Work item: Leave out the pictures and retype exactly the lines from the line with "Task: Open the Estado dropdown showing Activo" through the end of the listing below.

Data for review:
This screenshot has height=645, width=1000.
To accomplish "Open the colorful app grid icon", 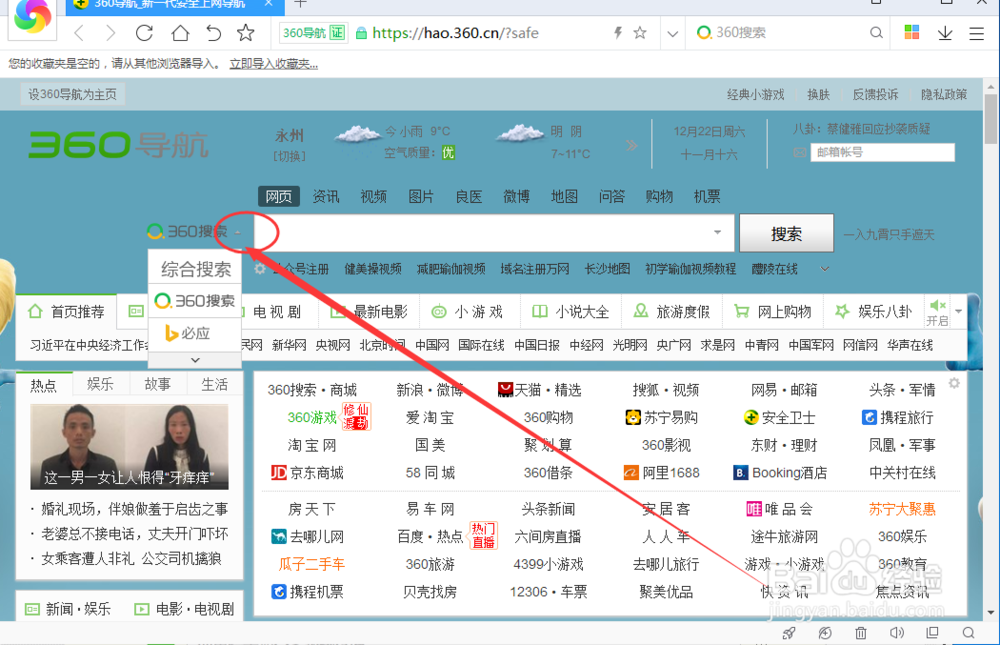I will pos(912,32).

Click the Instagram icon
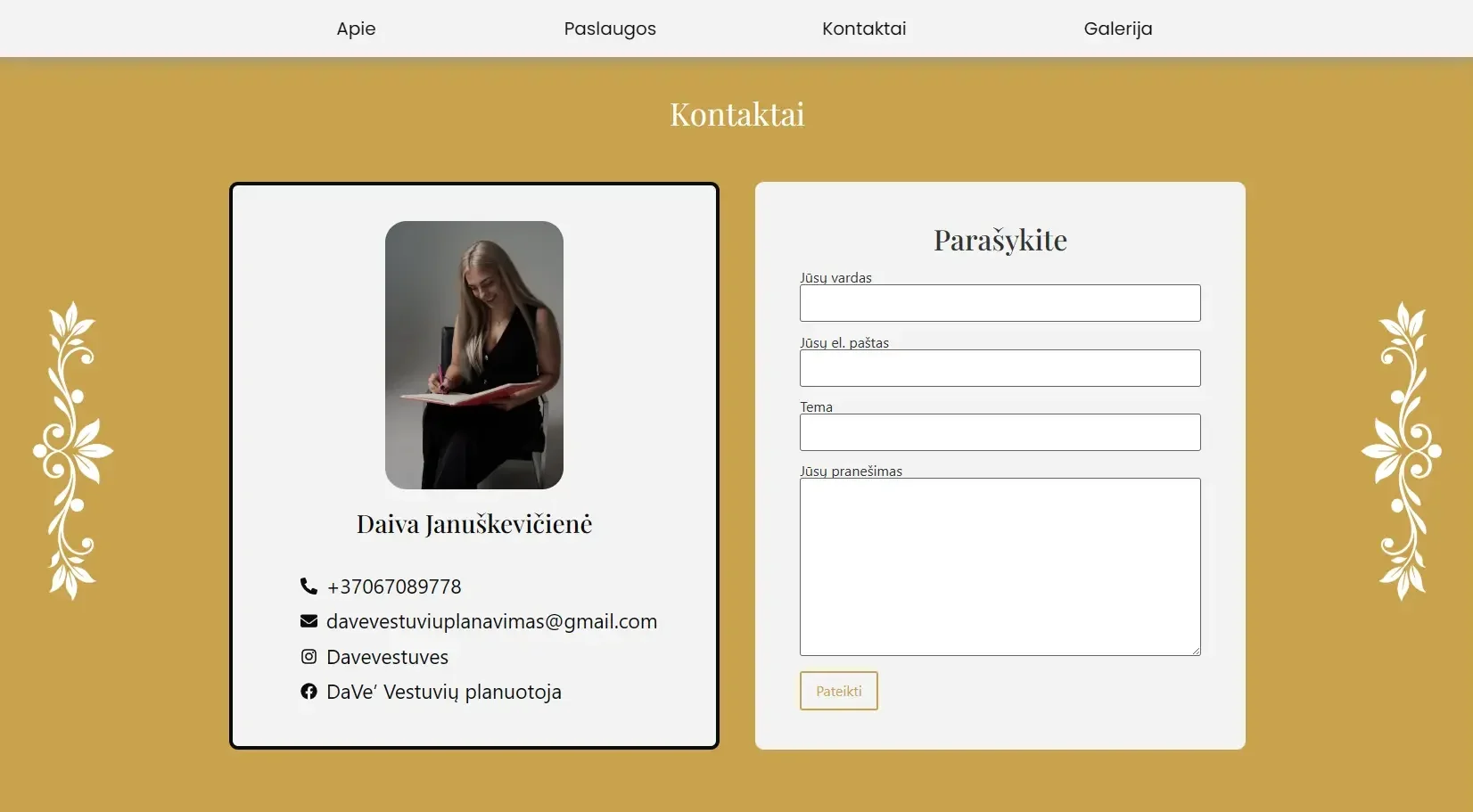tap(309, 657)
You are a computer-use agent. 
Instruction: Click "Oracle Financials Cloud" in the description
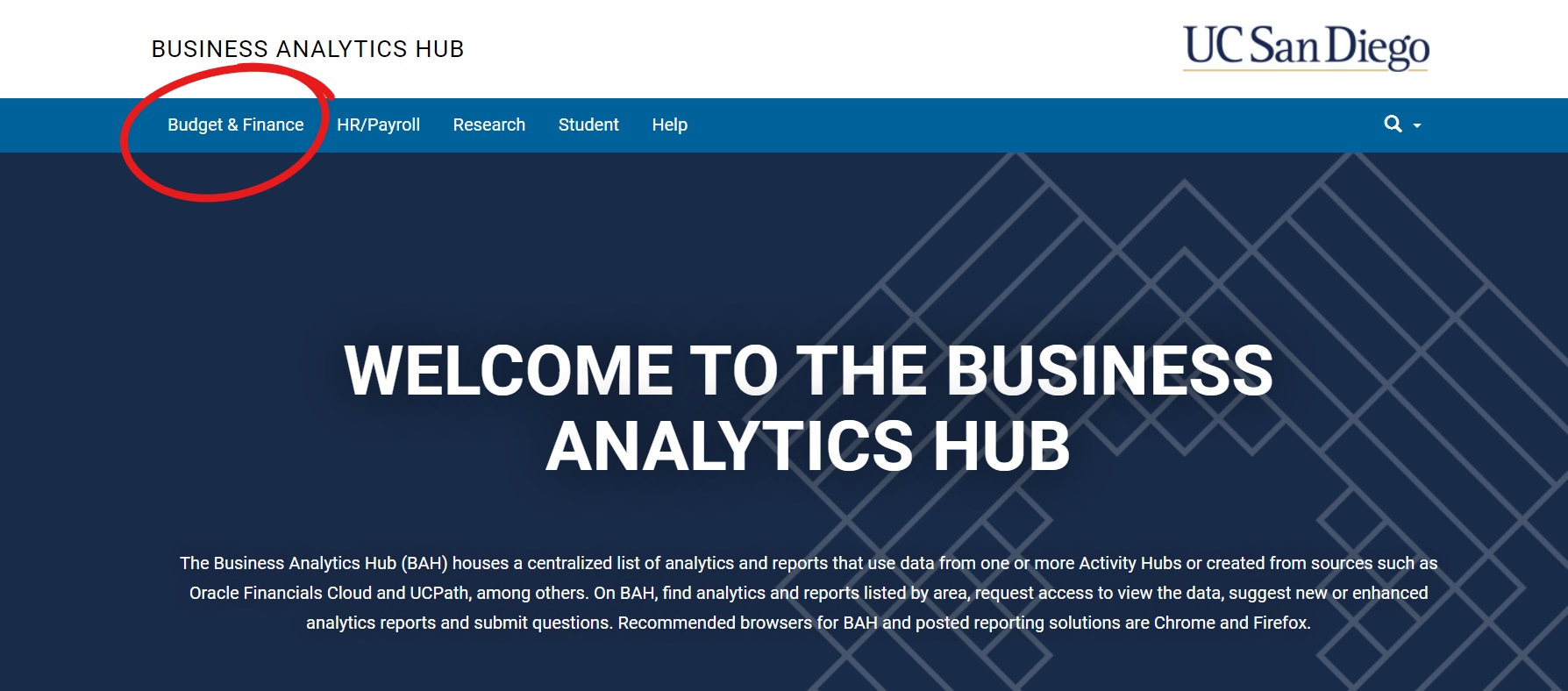pyautogui.click(x=281, y=594)
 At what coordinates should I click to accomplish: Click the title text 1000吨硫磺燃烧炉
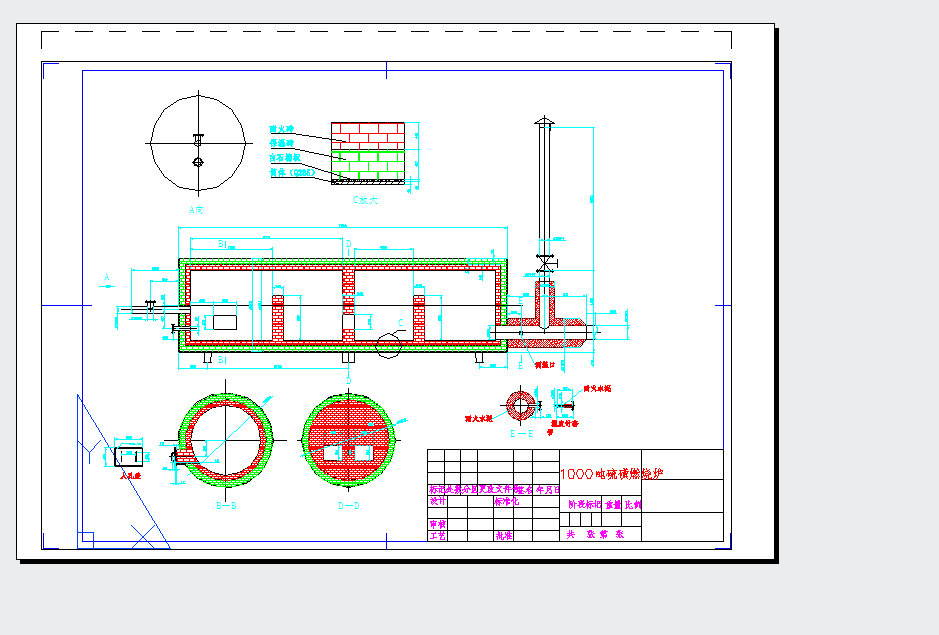click(612, 474)
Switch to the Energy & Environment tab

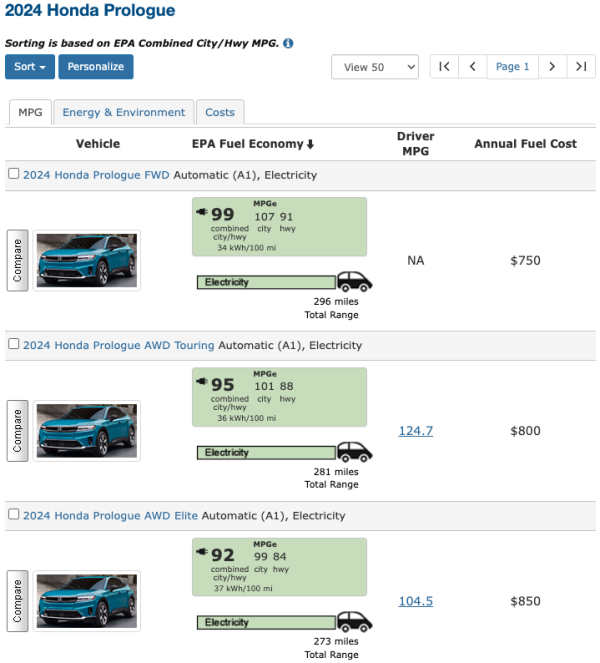tap(124, 113)
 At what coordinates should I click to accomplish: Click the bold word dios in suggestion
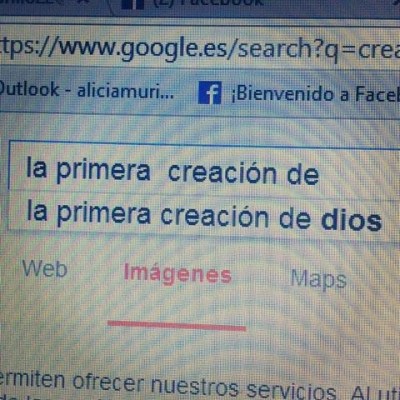tap(351, 220)
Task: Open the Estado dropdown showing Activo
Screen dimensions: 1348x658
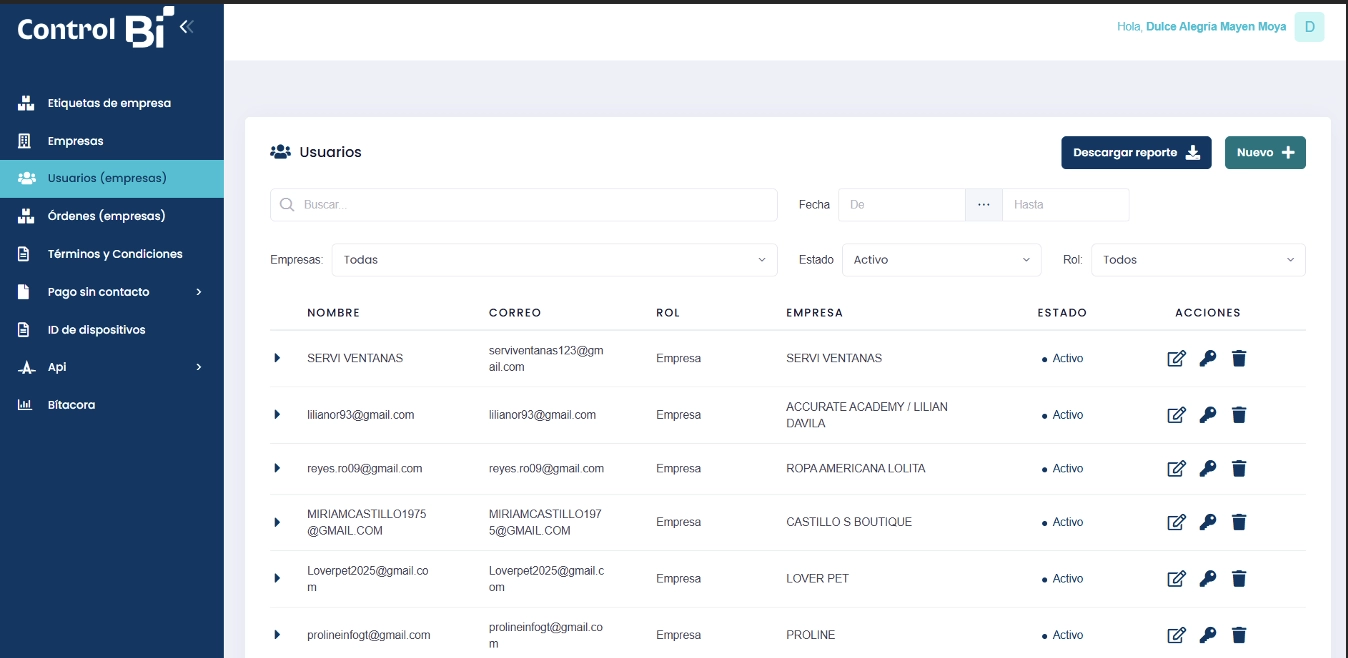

Exercise answer:
Task: Open the Estado dropdown showing Activo
Screen dimensions: 1348x658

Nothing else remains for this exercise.